> [Supplied records]:
--

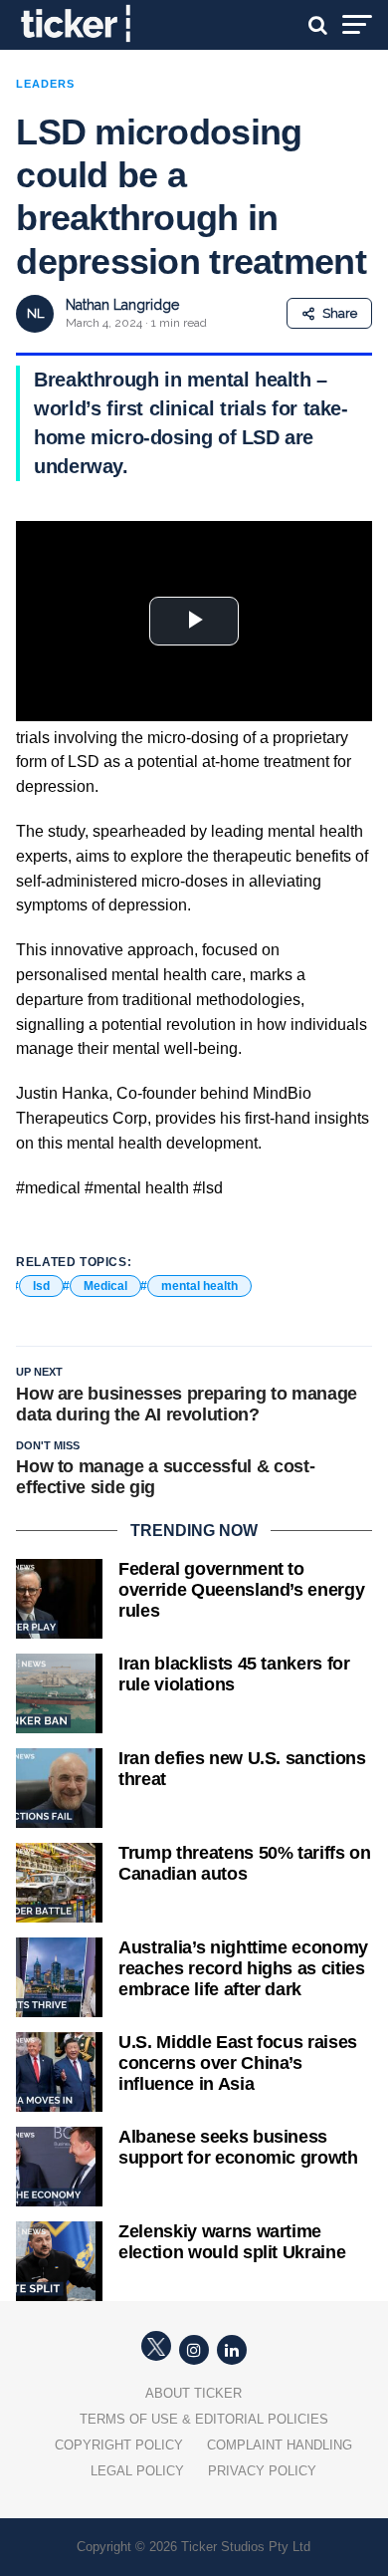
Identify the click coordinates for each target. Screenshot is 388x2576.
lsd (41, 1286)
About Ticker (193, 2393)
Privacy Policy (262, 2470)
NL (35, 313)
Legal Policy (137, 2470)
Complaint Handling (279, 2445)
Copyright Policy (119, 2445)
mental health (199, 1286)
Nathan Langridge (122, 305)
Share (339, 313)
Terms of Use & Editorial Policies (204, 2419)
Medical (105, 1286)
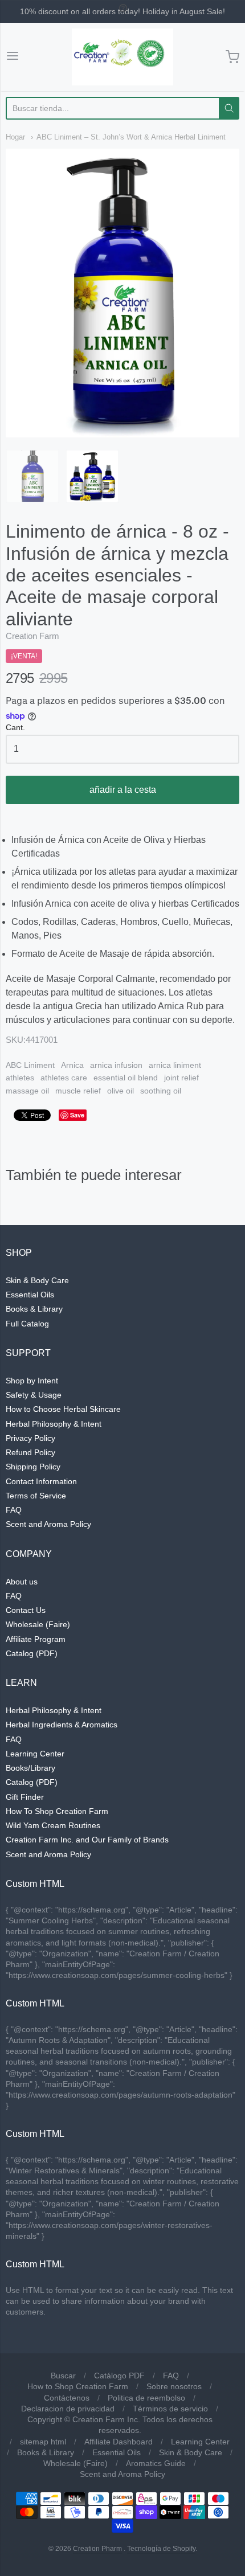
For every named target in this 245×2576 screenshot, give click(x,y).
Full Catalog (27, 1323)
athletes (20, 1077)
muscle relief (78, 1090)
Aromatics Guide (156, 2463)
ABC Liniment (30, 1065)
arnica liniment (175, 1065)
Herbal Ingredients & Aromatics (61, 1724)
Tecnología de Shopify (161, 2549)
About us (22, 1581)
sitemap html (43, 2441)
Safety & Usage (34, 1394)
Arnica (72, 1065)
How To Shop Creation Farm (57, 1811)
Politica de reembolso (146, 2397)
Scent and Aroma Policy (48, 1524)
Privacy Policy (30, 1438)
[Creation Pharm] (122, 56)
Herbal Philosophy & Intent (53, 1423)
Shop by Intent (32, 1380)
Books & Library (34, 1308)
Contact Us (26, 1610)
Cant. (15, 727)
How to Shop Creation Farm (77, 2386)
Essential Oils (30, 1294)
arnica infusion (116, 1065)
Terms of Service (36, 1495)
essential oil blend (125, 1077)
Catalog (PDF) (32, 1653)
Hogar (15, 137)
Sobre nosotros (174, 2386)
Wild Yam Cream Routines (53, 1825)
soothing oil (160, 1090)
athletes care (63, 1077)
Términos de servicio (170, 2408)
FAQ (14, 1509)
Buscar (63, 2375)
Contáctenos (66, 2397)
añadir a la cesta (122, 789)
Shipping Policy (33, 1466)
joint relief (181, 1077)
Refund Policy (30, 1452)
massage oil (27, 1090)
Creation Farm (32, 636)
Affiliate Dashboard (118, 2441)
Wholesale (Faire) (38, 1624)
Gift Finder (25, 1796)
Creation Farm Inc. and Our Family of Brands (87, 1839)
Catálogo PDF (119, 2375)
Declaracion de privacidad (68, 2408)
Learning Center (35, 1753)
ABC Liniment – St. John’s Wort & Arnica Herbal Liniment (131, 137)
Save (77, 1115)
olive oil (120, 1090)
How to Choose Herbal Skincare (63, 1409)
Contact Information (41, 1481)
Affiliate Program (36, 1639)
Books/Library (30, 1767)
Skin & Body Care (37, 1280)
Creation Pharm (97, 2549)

--

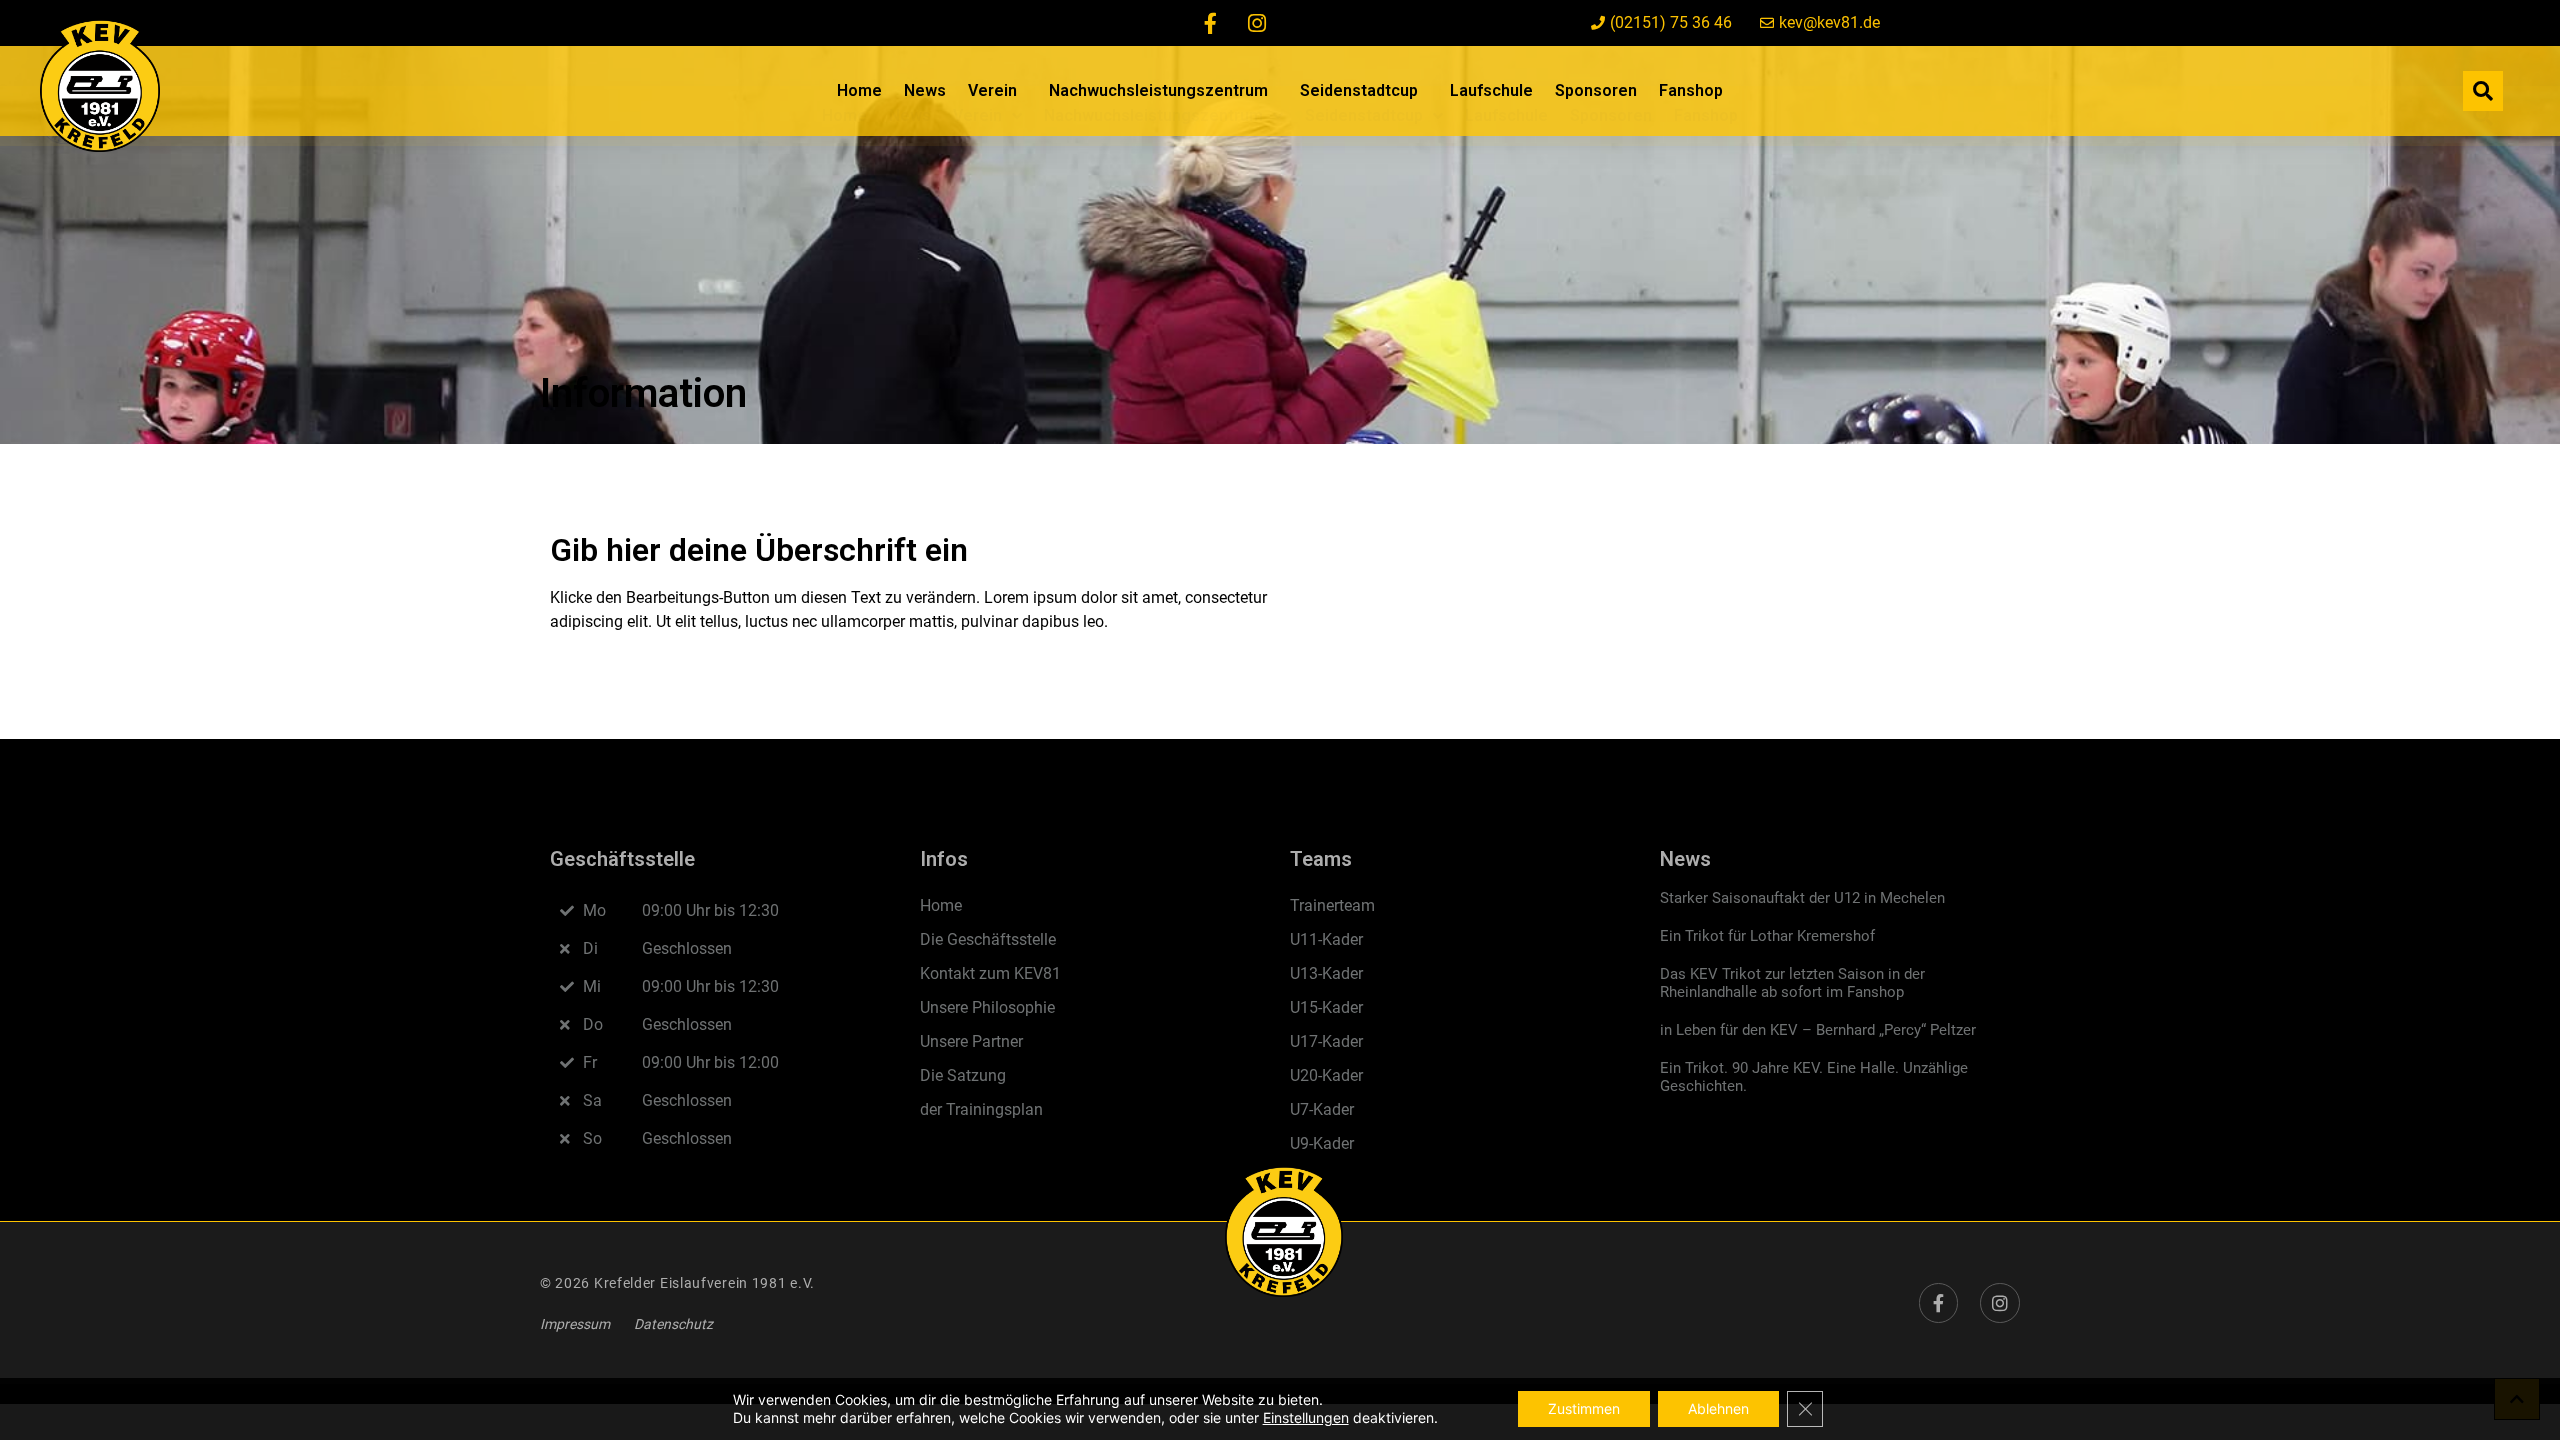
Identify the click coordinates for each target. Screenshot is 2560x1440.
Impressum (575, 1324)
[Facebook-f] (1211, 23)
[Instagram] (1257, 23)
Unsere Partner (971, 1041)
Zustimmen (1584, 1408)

--

> [Exercise objective]: Find all lines in the records that hold the word "Terms". Copy them.

> [Solution for this task]:
Terms of Use & Editorial Policies (204, 2419)
Terms of Service (36, 1495)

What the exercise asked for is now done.